Children ran around, giggling and teasing each other about 'cooties', lovers looked longingly into each others eyes, even the birds seemed to be in pairs. After what seemed to be the millionth sigh eliciting from Kori's mouth, I stood and excused myself for a few moments, saying I wanted to check something out in private. My departure had gone unnoticed, I realized, because the Alien mumbled something incoherent and sighed once more.
I trudged through snow covered streets (which I found odd, since come this time last year it felt as if Summer was rearing its head like an angry dragon) thinking of what I should do to cheer the girl up.
I had many ideas, perhaps try to get Garfield and Victor to help plan a dinner for the two. Maybe drag Robin out of his dim room and convince him to take Kori somewhere special. Maybe I should take her somewhere special...as friends, of course. The more I thought, the more I cursed myself for not settling on something quicker, and I was now more than two blocks away from the park.
As I was turning back a sign caught my eye, decorated in cheap glitter and balloons and a weak floral arrangement. The words "Discount" were truly what had caught my eye, and had sold me instantly as I stumbled past two lovers kissing on the sidewalk.
I threw a disgusted look over my shoulder, and a sweet floral scent wafted into my nostrils.
"Can I help you?" A tackily dressed, plump woman looked in my direction, a large array of cheap necklaces dangled from her fat neck, many rings on her manicured and heavily painted fingers stood by the register looking in my direction.
Unpleasantly I attempted my best polite smile, "No, no. I'm just looking."
The lady shrugged and returned to her discussion with an equally tacky looking male. I resumed browsing the small shop, finding few things that truly met my interest. I concluded, that with such a poor selection, it was no wonder they hastily tacked up a discount sign in the front. I wasn't the only one wandering, a man with red hair was studying a bouquet of mixed flowers, a woman was purchasing a dozen roses for a funeral. A little boy was looking at the stuffed "Valentine" bears.

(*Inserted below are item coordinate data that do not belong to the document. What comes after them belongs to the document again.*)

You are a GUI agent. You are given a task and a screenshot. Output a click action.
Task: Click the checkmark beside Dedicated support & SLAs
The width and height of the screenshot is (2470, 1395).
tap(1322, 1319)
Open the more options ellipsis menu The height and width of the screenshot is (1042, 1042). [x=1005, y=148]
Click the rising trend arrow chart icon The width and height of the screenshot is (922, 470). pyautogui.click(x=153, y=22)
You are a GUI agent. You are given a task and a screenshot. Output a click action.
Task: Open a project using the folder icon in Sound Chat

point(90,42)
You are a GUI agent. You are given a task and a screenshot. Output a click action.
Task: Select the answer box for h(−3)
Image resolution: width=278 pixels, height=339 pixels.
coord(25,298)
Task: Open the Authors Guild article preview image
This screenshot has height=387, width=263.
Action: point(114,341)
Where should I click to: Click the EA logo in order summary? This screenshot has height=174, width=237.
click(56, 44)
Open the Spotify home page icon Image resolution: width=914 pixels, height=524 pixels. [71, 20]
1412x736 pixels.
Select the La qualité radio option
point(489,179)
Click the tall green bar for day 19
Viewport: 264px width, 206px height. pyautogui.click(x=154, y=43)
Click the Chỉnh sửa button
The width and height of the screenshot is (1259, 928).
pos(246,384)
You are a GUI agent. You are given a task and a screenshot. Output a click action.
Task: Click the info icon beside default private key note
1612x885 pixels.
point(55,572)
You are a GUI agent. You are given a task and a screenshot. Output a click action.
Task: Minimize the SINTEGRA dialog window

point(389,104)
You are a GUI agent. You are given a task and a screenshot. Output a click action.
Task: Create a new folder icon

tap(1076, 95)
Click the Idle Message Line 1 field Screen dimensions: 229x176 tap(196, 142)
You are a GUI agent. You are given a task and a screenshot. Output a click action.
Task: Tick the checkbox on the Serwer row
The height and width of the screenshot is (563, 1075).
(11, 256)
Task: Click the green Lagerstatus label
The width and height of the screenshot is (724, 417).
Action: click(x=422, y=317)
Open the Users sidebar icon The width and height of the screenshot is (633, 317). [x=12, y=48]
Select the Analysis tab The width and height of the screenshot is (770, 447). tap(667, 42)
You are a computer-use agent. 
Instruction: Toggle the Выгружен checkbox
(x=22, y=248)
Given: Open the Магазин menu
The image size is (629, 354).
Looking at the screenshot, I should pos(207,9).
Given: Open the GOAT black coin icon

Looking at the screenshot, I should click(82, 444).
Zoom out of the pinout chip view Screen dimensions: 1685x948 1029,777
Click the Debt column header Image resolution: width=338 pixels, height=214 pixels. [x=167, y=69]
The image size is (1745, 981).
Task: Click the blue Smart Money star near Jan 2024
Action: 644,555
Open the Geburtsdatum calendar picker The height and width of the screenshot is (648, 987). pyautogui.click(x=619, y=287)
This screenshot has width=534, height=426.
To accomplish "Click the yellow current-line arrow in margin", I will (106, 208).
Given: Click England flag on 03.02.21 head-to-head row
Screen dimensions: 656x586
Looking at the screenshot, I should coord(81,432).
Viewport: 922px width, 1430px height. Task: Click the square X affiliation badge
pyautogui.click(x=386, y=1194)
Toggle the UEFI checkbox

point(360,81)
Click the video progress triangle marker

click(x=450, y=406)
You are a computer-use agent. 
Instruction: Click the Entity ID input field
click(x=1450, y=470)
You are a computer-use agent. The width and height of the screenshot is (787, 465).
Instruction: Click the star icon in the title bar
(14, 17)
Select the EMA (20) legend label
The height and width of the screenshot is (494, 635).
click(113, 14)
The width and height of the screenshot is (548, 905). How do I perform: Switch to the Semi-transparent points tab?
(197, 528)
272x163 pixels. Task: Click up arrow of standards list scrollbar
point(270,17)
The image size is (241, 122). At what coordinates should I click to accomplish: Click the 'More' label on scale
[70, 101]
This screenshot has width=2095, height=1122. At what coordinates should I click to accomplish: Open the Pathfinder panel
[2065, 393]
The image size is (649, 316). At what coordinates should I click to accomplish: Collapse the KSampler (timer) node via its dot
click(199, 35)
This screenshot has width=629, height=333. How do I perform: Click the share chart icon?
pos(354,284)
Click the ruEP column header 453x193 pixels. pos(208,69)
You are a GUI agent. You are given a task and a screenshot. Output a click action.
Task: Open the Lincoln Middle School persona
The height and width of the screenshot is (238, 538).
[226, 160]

I was about to give up, I honestly did not know what kinds of flowers Kori liked, and I myself was not a flower person, the only things I recognized where the roses and sunflowers....everything else, uncharted territory.
That is, until a certain bouquet caught my eyes. An array of exotic flowers, Wild, colorful, they smelt good too. They weren't overwhelming in the least. Best of all, they were only ten bucks.
I snatched up the bouquet, paid, and bolted out of the store, somehow I knew Kori would love them. And she did, wide, emerald green jewels glanced between my and the flowers lying in her laps. I smiled and waved my hand nonchalantly, "hey don't worry. I can't stand a depressed Starfire."
She dragged me into one of her infamous bone-crushing embraces, giggling and nuzzling my neck, a gesture that made my face burn, "hey, really....its nothing...Just...Happy Valentines day, Star."
Best of all, I remember Robins perplexed face and inquisitorial, "who gave you these?" When he noticed the beautiful flowers on the kitchen table.
I remember Kori smiling and giving me a knowing glance and saying, "oh, just a good friend."
I remember my heart skipping and inwardly smiling proudly.
But of course, it was an act of friendship. I could never bring myself to be something more. I was never bold enough to do such a thing.
-+-+-+-+-+
Now, lying in my bed, I wonder if there's someone, somewhere, who could save me from the valentine blues.
-+-+-+-+-+-+
Slow chapter, I know, I'm not used to doing things that aren't one shots. Patience, m'dear.